Type tf.keras.datasets.reuters
Namespace tensorflow
Public static methods
ValueTuple<object, object> load_data(string path, object num_words, int skip_top, object maxlen, double test_split, int seed, int start_char, int oov_char, int index_from, IDictionary<string, object> kwargs)
Loads the Reuters newswire classification dataset.
Parameters
-
string
path - where to cache the data (relative to `~/.keras/dataset`).
-
object
num_words - max number of words to include. Words are ranked by how often they occur (in the training set) and only the most frequent words are kept
-
int
skip_top - skip the top N most frequently occurring words (which may not be informative).
-
object
maxlen - truncate sequences after this length.
-
double
test_split - Fraction of the dataset to be used as test data.
-
int
seed - random seed for sample shuffling.
-
int
start_char - The start of a sequence will be marked with this character. Set to 1 because 0 is usually the padding character.
-
int
oov_char - words that were cut out because of the `num_words` or `skip_top` limit will be replaced with this character.
-
int
index_from - index actual words with this index and higher.
-
IDictionary<string, object>
kwargs - Used for backwards compatibility.
Returns
-
ValueTuple<object, object>
- Tuple of Numpy arrays: `(x_train, y_train), (x_test, y_test)`. Note that the 'out of vocabulary' character is only used for words that were present in the training set but are not included because they're not making the `num_words` cut here. Words that were not seen in the training set but are in the test set have simply been skipped.
object load_data_dyn(ImplicitContainer<T> path, object num_words, ImplicitContainer<T> skip_top, object maxlen, ImplicitContainer<T> test_split, ImplicitContainer<T> seed, ImplicitContainer<T> start_char, ImplicitContainer<T> oov_char, ImplicitContainer<T> index_from, IDictionary<string, object> kwargs)

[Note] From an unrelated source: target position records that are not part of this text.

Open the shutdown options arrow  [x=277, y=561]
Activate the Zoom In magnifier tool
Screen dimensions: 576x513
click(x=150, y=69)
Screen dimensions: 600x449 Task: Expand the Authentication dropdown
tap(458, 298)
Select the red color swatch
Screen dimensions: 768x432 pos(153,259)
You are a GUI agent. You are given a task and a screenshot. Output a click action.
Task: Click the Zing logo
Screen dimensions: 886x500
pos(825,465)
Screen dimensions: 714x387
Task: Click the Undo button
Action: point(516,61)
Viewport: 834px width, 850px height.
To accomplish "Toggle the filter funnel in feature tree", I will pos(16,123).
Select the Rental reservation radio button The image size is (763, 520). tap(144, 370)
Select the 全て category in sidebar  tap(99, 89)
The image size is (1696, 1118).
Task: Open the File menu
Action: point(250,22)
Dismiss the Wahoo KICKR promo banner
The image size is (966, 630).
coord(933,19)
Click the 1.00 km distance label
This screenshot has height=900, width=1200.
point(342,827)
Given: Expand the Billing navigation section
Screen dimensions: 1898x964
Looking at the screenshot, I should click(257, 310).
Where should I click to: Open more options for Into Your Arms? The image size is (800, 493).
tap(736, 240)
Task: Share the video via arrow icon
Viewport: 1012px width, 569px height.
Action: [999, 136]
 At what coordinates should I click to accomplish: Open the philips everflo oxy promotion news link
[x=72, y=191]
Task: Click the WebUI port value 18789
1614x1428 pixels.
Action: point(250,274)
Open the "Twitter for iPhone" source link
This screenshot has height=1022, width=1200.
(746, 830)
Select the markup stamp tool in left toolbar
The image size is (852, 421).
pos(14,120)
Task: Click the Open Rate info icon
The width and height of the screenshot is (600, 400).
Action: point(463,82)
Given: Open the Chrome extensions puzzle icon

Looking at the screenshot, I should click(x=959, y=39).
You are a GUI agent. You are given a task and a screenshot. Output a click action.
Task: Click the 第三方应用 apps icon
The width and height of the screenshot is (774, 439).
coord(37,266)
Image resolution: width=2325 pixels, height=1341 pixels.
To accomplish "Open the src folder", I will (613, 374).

Loads the Reuters newswire classification dataset.
Parameters
-
ImplicitContainer<T>
path - where to cache the data (relative to `~/.keras/dataset`).
-
object
num_words - max number of words to include. Words are ranked by how often they occur (in the training set) and only the most frequent words are kept
-
ImplicitContainer<T>
skip_top - skip the top N most frequently occurring words (which may not be informative).
-
object
maxlen - truncate sequences after this length.
-
ImplicitContainer<T>
test_split - Fraction of the dataset to be used as test data.
-
ImplicitContainer<T>
seed - random seed for sample shuffling.
-
ImplicitContainer<T>
start_char - The start of a sequence will be marked with this character. Set to 1 because 0 is usually the padding character.
-
ImplicitContainer<T>
oov_char - words that were cut out because of the `num_words` or `skip_top` limit will be replaced with this character.
-
ImplicitContainer<T>
index_from - index actual words with this index and higher.
-
IDictionary<string, object>
kwargs - Used for backwards compatibility.
Returns
-
object
- Tuple of Numpy arrays: `(x_train, y_train), (x_test, y_test)`. Note that the 'out of vocabulary' character is only used for words that were present in the training set but are not included because they're not making the `num_words` cut here. Words that were not seen in the training set but are in the test set have simply been skipped.